PROBLEM TO WORK ON: Among the lines below, copy exactly those from the one with "Task: Collapse the" through the one with "589x308 pixels.", counting both ends.

Collected data entries:
=======
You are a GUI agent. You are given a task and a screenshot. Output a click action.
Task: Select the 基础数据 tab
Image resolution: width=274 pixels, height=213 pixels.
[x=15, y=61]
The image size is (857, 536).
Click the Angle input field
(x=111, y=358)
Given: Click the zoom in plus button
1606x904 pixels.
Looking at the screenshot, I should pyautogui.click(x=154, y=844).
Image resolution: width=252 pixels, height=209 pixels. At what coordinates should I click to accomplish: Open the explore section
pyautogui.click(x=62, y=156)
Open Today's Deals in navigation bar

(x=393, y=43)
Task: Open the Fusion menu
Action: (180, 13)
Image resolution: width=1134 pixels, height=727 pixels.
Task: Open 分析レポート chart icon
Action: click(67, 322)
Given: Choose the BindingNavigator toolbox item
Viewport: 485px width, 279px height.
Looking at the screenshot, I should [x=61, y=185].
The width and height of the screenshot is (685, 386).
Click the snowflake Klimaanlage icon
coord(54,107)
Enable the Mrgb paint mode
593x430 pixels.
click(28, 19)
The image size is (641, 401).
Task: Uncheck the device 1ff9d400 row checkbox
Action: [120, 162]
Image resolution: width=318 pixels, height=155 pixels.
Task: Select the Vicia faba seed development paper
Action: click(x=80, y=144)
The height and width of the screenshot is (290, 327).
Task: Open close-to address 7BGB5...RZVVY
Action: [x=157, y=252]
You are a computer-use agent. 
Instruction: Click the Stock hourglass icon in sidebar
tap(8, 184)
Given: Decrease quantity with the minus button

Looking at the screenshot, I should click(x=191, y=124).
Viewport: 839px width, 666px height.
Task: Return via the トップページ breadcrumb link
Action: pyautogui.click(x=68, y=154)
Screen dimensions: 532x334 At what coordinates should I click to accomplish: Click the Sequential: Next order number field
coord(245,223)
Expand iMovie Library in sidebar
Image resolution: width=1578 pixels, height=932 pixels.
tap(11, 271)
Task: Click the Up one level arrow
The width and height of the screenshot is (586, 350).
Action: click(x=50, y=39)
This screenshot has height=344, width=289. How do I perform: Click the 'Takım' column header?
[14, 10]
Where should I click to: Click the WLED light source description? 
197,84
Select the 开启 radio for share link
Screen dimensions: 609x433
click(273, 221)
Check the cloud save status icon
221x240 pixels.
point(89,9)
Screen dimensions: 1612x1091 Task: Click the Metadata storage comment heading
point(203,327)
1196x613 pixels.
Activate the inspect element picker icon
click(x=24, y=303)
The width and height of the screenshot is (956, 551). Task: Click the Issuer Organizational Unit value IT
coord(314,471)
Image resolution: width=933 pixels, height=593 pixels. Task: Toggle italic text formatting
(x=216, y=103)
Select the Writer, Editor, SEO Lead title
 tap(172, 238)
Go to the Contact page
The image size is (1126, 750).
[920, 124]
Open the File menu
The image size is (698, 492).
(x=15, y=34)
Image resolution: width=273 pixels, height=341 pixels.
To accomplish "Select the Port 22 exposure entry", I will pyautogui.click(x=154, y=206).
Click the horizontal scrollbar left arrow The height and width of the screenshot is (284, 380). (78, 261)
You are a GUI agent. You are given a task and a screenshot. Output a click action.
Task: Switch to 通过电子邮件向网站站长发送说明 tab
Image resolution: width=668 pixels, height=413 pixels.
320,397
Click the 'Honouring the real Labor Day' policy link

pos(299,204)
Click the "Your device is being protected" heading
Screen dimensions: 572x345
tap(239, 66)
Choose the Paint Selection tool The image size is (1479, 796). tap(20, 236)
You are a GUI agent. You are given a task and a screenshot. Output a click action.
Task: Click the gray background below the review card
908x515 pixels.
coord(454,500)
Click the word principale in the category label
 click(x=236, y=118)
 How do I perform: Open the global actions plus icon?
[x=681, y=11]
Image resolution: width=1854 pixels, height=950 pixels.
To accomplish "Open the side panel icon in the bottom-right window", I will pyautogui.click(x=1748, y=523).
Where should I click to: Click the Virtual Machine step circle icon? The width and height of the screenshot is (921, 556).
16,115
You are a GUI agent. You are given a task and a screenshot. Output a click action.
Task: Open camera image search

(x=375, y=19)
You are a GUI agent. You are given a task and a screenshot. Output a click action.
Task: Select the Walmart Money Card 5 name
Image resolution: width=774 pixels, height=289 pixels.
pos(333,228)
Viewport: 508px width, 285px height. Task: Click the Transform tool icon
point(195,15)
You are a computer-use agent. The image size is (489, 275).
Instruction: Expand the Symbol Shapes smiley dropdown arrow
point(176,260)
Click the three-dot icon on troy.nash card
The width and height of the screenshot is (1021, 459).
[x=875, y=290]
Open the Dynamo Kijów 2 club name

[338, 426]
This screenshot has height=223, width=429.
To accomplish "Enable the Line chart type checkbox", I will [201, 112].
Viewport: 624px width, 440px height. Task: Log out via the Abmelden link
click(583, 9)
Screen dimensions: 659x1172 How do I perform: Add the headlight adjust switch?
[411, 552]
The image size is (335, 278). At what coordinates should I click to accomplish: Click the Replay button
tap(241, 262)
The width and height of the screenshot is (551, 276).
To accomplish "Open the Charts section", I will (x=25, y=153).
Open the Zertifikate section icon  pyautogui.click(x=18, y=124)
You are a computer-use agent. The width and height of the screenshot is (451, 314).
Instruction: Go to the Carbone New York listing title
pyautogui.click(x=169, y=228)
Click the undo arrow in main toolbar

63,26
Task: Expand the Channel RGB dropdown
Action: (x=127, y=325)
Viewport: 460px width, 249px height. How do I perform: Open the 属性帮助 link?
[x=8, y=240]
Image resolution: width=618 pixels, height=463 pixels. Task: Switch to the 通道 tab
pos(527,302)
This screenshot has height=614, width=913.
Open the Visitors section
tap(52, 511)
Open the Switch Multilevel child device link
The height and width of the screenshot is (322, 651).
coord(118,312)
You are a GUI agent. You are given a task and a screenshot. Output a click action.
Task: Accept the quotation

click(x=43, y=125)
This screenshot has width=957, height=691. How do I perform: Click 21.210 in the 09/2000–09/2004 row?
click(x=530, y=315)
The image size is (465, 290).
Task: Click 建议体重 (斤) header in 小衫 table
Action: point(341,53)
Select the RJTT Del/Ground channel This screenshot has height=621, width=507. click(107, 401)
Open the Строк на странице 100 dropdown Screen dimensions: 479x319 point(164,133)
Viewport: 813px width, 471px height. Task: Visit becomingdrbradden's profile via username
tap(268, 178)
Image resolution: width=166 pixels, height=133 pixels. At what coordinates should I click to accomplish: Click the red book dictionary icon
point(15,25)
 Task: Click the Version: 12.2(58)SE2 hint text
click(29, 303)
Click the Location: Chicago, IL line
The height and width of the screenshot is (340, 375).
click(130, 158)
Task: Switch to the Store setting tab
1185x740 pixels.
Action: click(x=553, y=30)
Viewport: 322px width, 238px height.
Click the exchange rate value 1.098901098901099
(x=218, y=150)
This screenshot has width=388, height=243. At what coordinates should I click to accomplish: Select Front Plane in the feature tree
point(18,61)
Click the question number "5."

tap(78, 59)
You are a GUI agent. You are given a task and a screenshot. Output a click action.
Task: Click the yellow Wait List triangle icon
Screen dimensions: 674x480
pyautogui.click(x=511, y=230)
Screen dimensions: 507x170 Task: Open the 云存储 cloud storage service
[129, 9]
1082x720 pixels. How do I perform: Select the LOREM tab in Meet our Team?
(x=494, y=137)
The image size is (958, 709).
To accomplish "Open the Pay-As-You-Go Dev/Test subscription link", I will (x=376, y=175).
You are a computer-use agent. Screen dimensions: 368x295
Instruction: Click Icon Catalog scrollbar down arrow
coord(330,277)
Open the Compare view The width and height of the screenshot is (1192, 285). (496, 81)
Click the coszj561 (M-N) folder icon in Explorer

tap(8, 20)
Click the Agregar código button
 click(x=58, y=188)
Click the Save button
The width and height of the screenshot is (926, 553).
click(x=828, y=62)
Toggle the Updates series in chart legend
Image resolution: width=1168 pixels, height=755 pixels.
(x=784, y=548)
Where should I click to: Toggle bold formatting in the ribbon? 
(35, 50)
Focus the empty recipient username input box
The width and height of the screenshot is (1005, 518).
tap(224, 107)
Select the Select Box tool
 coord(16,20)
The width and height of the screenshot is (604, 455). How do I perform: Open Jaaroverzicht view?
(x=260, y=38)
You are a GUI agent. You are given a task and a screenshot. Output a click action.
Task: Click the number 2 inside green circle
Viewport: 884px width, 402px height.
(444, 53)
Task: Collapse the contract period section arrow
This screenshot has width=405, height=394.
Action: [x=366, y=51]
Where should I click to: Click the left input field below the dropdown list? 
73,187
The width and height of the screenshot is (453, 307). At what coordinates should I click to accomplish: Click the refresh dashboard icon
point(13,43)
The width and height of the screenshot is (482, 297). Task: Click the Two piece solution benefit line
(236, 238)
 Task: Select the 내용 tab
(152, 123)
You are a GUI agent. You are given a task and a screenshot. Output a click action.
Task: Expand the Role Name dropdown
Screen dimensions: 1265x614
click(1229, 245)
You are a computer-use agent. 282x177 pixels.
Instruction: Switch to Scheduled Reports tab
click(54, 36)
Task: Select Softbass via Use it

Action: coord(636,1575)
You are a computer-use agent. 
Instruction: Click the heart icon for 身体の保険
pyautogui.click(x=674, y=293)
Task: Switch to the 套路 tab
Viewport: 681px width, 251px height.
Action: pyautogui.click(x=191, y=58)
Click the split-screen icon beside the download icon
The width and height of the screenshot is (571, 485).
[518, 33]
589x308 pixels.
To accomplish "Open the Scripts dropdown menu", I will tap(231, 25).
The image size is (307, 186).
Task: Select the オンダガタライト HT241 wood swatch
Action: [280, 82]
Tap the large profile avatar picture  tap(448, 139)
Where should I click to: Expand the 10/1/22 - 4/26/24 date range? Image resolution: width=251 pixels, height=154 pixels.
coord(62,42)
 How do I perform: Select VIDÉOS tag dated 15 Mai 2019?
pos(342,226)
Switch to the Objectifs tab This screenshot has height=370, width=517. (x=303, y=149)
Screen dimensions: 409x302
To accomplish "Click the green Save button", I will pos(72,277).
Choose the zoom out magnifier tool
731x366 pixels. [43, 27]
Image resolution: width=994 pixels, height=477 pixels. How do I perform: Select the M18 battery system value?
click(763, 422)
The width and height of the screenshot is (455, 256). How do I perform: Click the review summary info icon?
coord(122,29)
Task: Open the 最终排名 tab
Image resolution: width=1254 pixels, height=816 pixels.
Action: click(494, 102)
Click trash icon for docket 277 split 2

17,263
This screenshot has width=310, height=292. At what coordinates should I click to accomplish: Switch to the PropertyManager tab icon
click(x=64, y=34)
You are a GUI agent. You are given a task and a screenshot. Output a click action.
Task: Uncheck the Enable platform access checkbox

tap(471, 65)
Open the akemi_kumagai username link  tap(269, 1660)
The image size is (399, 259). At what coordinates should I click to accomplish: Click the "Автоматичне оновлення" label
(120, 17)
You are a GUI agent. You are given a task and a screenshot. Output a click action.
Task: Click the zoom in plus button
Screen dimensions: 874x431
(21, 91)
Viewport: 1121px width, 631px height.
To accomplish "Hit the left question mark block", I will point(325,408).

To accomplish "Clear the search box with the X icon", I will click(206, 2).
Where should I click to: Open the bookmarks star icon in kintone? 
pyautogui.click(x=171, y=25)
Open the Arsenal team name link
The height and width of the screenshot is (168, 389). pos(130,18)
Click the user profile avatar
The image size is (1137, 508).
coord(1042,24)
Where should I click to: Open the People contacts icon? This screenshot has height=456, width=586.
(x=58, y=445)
=======
RESULT OF THIS TASK:
Task: Collapse the contract period section arrow
This screenshot has width=405, height=394.
Action: [x=366, y=51]
Where should I click to: Click the left input field below the dropdown list? 
73,187
The width and height of the screenshot is (453, 307). At what coordinates should I click to accomplish: Click the refresh dashboard icon
point(13,43)
The width and height of the screenshot is (482, 297). Task: Click the Two piece solution benefit line
(236, 238)
 Task: Select the 내용 tab
(152, 123)
You are a GUI agent. You are given a task and a screenshot. Output a click action.
Task: Expand the Role Name dropdown
Screen dimensions: 1265x614
click(1229, 245)
You are a computer-use agent. 282x177 pixels.
Instruction: Switch to Scheduled Reports tab
click(54, 36)
Task: Select Softbass via Use it

Action: coord(636,1575)
You are a computer-use agent. 
Instruction: Click the heart icon for 身体の保険
pyautogui.click(x=674, y=293)
Task: Switch to the 套路 tab
Viewport: 681px width, 251px height.
Action: pyautogui.click(x=191, y=58)
Click the split-screen icon beside the download icon
The width and height of the screenshot is (571, 485).
[518, 33]
589x308 pixels.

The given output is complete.